• **Requests**
• A. List the present-day areas that the Mizoram article says made up the Bengal province.
• B. Reproduce the lines of the listing from the one with "Email (372, 111)" through the end of the listing, substituting "recession" for "crisis" and leaving everything else unchanged.

• **Article**
+---+
Monday, May 22, 2023

How was Mizoram converted into Christianity ?


 


How was Mizoram converted into Christianity ?


Amit Aggarwal 


The Battle of Plassey in 1757 established the British firmly in India and they became undisputed rulers of the Bengal, one of the largest province in India. It was comprised of present Bihar, Orissa, Bengal, Bangladesh and Assam. They also got Chittagong, the south-eastern port of the province which did wonders to the British trade. This also brought them to the immediate vicinity of North-Eastern hill tribals like Lushai, Chakma and Kumi, to name a few. These tribes inhabited the area of present Tripura, Mizoram and Manipur.


These were aborigine tribes and occasionally raided the neighbouring tribes and collected the taxes and even heads of the people. In the process, they also used to loot the items which they could not afford. After the arrival of the British, people started paying taxes to the British, instead of them. This dried their revenues and brought on a collision course with the British. The latter named them headhunters but adopted the policy of leaving the tribes on their own. One day, however, everything changed.

During those times, the British also occupied the Cachar hills in southern Assam where the city of Silchar is located. With time, they established the tea gardens in the area which proved to be highly profitable. Soon a mania swept the region where tea planters begin to expand their gardens and encroach on the Lushai territory. One such tea garden was in Alexandrapur near Silchar which was owned by one George Seller. One day, he invited one of his close friends James Winchester and his 6 years old daughter Mary Winchester in 1870 as she was going to Britain for further studies. Mary was the illegitimate child of James and his Meitei (Manipuri) worker. Lushais got the wind of such celebration and swooped down on the tea garden in a pre-dawn raid. They killed a few people including James during confrontation. Seller, however, managed to escape while Mary was kidnapped and taken to Lushai headquarters. This created a media furore in London, a few days later. Mary was, however, treated like a queen by the tribal women. In one year of captivity, she became used to the Mizo lifestyle and forgot English completely.

On 8th October 1871, after more than a year passed, the British attacked the Lushai hamlet and killed everyone. Mary had to be dragged against her will by the British soldiers. She was then sent to Scotland to her grandparents.
+---+
• **Provided data**

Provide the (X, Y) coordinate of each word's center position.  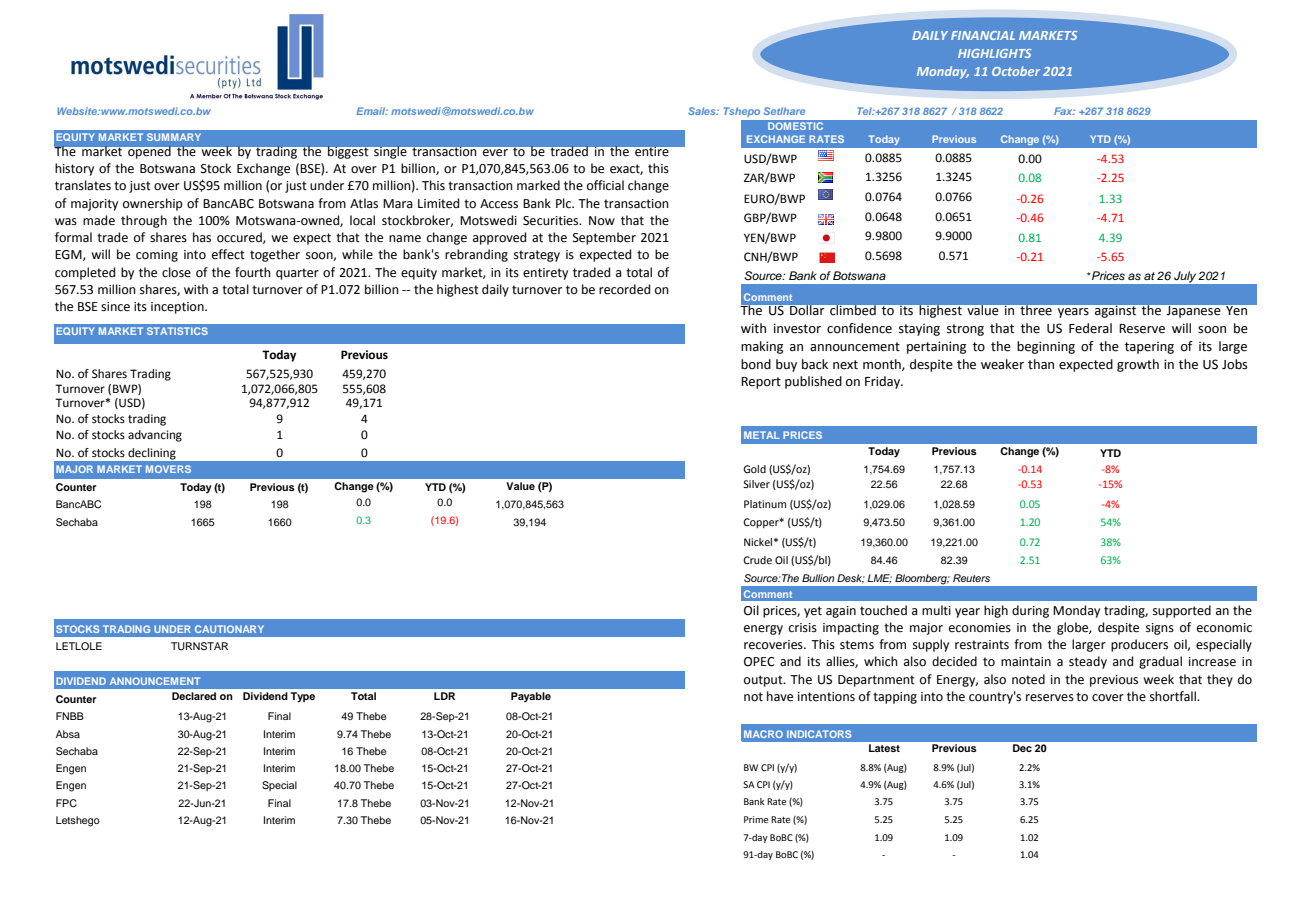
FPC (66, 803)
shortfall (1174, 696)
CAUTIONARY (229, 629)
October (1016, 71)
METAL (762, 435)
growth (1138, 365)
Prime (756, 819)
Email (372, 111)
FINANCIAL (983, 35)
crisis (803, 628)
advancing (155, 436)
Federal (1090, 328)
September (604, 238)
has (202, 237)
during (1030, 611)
+---+
• **Answers to the problems**
• A. Bihar, Orissa, Bengal, Bangladesh, Assam

• B.
Email (372, 111)
FINANCIAL (983, 35)
recession (803, 628)
advancing (155, 436)
Federal (1090, 328)
September (604, 238)
has (202, 237)
during (1030, 611)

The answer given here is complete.